Retry Mechanism
NoETL provides a retry mechanism for all task types, allowing tasks to be automatically retried based on configurable conditions.
Overview
The retry logic is implemented at the execution orchestration level (noetl/tools/tool/execution.py), making it available to all action types without requiring individual plugin implementations. This design keeps retry logic abstract and reusable across all task types.
Architecture
Implementation Location
-
Retry Module:
/noetl/tools/tool/retry.py- Contains
RetryPolicyclass for configuration and evaluation - Contains
execute_with_retry()wrapper function
- Contains
-
Execution Module:
/noetl/tools/tool/execution.py- Integrates retry wrapper around all plugin executors
- No changes needed in individual action type plugins
Design Principles
- Task-Type Agnostic: Retry logic works for all action types (http, python, postgres, duckdb, etc.)

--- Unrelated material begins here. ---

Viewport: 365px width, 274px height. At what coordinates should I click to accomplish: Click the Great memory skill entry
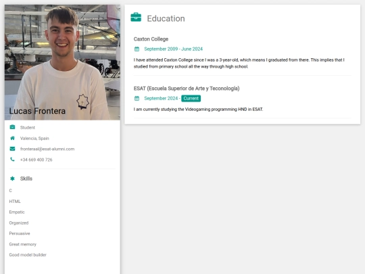[23, 244]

- Expression-Based: Retry conditions use Jinja2 expressions for flexibility
- Separation of Concerns: Individual plugins remain unaware of retry logic
- Configurable Backoff: Supports exponential backoff with jitter to prevent thundering herd
Configuration
Simple Boolean
retry: true # Use default retry policy (3 attempts, 1s initial delay)
Integer (Max Attempts Only)
retry: 5 # Retry up to 5 times with default settings
Full Configuration
retry:
max_attempts: 3 # Maximum number of execution attempts (default: 3)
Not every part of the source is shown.